Automated image annotation can be seen as a special case of piggy-back retrieval, but assigning meaningful text snippets to images, scenes or objects in them, has far wider uses. We will discuss algorithms such as non-parametric density estimation and label transfer, and study how co-occurrence and semantic world knowledge might be able to improve image annotation.
These two lectures are dedicated to the paradigm of content-based retrieval, where the query consists of a media excerpts and the returned media are expected to be similar in nature to the query. There are a number of difficulties to overcome in this approach. Unlike the near-duplicate example, it is not at all the case that the query is a slightly different representation of a known item in the database. "Similarity in nature" is a vague concept. For example, an image of a red toy Ferrari as query may well be expected to match a video of a black Cooper Mini as both represent cars. As such content-based retrieval needs to overcome both the challenges of polysemy (that a media excerpt as query can have many meanings), the semantic gap (that we already know from the lecture on automated image annotation) and scalability. I do not have a general solution for these challenges. Instead, both lectures will cover technical details of the best current practice for content-based retrieval. Through this we will come to an understanding where content-based retrieval is eminently useful and what its limitations are. We will analyse popular features and distance measures for visual content-based retrieval and their interplay. In particular, we will cover colour histograms, statistical moments, ways to turn texture into feature vectors, and shape encodings, as well as how to retain spatial information in the feature representation. Amongst the geometric, statistical and probabilistic distances we will see that the choice of distance measure matters, particularly so for high-dimensional spaces, and work out recommendations for an appropriate choice. We will study the most important practical considerations when building content-based retrieval systems: the choice of features, distances, their respective standardisation, fusion of feature spaces and query results, and the perils of high-dimensional indexing brought about by the curse of dimensionality.
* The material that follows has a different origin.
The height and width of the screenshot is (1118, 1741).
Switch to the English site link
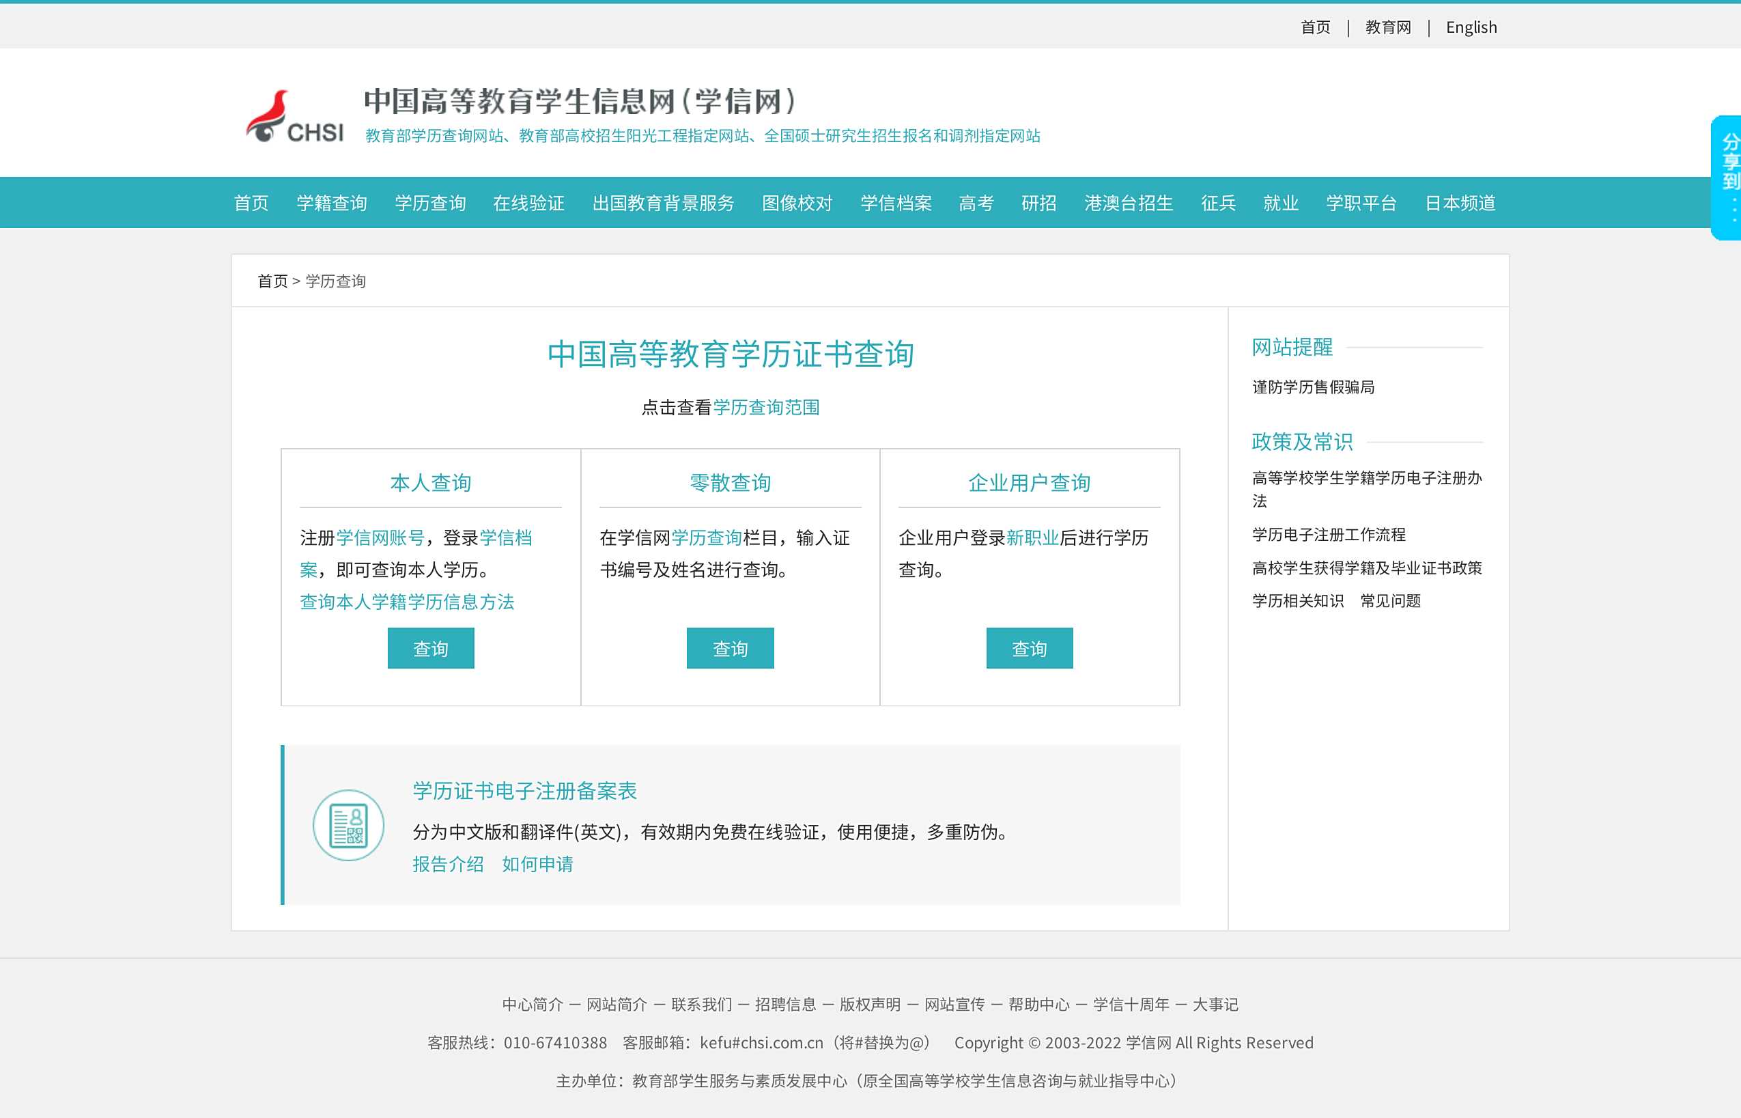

How can we measure the effectiveness of multimedia retrieval systems? TREC, TRECVid, ImageCLEF and similar evaluation workshops have long been fora of communities that try to model and assess retrieval tasks in a laboratory setting. The lecture gives examples of typical annual cycles of these evaluation workshops, and discusses a few typical tasks that try to capture particular aspects of retrieval quality.
We discuss important metrics that quantify the retrieval effectiveness of result lists returned by the search engine. These are precision, recall and derived measures. The lecture covers how image annotation systems differ in their evaluation need, and I develop and demonstrate alternative measures for their effectiveness.
Search is only one aspect of multimedia retrieval. Even if the challenges of the preceding lectures in this series were all solved and if the automated methods we discussed so far enabled a retrieval process with high precision and high recall, it would still be vital to present the retrieval results in a way so that the users can quickly decide to which degree those items are relevant to them. In this lecture we examine a few paradigms of information visualisation, relevance feedback methods for visual search, browsing and, in particular, the relevance of geography to multimedia information retrieval.